Resilience Engineering at LinkedIn with Project Waterbear

Bhaskaran Devaraj

Founder @ AI Stealth Startup

November 10, 2017

Coauthors: Bhaskaran Devaraj and Xiao Li

Over the last several years, many companies have discussed ways to improve the resiliency of their services and infrastructure. Many projects, like Netflix’s Simian Army, have spawned open source projects that have been adopted by other companies. Other discussions about resilience engineering focus on cultural and process-driven approaches to making teams more aware and responsive to potential problems before they happen.

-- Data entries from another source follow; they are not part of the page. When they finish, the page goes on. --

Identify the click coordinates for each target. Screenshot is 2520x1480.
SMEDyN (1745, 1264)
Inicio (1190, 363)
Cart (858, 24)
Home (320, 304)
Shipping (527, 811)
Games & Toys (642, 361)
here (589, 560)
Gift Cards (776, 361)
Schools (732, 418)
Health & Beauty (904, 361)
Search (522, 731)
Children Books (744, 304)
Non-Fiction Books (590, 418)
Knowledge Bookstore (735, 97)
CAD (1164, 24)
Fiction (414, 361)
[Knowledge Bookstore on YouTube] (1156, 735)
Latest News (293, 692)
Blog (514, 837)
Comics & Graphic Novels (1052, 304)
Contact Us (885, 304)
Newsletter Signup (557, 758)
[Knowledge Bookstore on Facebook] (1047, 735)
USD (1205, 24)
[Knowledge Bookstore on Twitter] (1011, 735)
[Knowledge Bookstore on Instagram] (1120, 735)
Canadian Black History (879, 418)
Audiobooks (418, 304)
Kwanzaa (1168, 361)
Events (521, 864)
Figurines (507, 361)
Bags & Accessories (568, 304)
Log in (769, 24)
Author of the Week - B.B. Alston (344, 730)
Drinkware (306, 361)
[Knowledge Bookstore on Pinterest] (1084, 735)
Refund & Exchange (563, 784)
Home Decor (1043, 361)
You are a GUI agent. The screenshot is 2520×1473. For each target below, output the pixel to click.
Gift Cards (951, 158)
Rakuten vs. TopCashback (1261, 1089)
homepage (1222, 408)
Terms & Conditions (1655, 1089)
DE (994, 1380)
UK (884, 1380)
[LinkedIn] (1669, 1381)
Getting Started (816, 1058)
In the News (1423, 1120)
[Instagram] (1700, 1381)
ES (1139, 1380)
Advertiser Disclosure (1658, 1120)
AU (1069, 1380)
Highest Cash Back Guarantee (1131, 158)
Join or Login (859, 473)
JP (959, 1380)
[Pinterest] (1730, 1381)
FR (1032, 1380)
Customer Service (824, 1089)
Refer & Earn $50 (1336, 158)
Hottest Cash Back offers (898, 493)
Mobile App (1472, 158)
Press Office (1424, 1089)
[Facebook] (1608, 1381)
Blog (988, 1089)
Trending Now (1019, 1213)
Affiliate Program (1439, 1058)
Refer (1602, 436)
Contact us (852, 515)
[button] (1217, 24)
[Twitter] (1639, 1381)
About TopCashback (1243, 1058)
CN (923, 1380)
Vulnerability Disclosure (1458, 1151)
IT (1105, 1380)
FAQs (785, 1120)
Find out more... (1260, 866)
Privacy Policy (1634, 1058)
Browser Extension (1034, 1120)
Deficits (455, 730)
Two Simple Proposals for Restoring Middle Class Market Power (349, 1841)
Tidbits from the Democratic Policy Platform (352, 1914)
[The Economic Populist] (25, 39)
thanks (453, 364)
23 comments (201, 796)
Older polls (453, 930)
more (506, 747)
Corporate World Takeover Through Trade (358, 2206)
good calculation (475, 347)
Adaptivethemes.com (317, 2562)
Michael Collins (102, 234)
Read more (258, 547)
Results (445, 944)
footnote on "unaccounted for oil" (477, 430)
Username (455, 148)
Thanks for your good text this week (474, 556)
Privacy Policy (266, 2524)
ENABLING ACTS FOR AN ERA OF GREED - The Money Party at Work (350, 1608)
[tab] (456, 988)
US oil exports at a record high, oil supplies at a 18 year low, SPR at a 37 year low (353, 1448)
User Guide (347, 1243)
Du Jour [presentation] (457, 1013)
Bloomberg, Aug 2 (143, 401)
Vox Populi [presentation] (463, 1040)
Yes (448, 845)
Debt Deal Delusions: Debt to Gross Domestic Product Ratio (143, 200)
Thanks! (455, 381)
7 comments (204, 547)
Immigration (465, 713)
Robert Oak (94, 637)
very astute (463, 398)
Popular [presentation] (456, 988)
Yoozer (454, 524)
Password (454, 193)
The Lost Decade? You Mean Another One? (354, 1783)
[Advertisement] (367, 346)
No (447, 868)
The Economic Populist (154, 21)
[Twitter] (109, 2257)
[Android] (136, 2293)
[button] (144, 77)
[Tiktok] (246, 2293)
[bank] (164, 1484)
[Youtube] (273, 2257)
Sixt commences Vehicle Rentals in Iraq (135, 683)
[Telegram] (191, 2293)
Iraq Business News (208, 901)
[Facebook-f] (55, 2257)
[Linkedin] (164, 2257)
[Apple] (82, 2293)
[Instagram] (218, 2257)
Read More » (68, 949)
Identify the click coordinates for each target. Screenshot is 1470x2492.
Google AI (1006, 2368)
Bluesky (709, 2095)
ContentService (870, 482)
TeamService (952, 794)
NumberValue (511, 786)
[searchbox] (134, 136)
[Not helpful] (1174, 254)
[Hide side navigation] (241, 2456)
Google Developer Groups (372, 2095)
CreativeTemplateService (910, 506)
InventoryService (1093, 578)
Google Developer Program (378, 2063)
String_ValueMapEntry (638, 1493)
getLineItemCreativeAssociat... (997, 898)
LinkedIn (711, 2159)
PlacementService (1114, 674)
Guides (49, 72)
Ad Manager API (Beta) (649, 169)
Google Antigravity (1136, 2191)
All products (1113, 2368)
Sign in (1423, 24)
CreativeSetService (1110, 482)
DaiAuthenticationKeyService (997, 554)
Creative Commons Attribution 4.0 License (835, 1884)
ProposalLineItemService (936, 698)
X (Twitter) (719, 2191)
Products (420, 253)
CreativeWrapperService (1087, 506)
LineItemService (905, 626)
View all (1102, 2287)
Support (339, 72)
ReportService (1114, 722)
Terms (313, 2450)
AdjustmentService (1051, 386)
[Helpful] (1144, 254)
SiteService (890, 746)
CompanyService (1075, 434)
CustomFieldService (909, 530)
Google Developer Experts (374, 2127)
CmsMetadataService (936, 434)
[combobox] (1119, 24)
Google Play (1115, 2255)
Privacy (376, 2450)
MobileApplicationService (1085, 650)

At LinkedIn, SREs have been working cross-functionally with service owners and their teams on a project we dubbed “Waterbear” (after the nickname for the tardigrade, a notoriously resistant creature that can survive, among other places, in the vacuum of space). Think of Waterbear as providing “application resilience” as a service; SRE teams own the domain and the problem. As SREs, we measure, analyze, and provide best practices to help improve the resilience of each application for the application owners and engineering teams.

What follows is an outline of the problems Waterbear addresses, our approach to addressing those problems, and an overview of the systems and processes we implemented. The goal of this post is to share our lessons learned with the broader SRE community and contribute to the discussion about resilience engineering approaches in the broader technical community.

Waterbear: A holistic resilience engineering approach

For our internal “hierarchy of needs,” having a site up and secure is the foundation on which all other services at LinkedIn must be built. From multiproduct development to the API-driven approach of our internal microservices, the other levels of our hierarchy pyramid enable us to do amazing things with feature mobility, rapidly scaling out new services, etc. But as LinkedIn has scaled and grown, this increased complexity has also brought with it more interdependency, an increasing number of points of failure, and new failure domains. As SREs, we understand that with complexity, failure is inevitable. One of the things we work to do is to limit those failures.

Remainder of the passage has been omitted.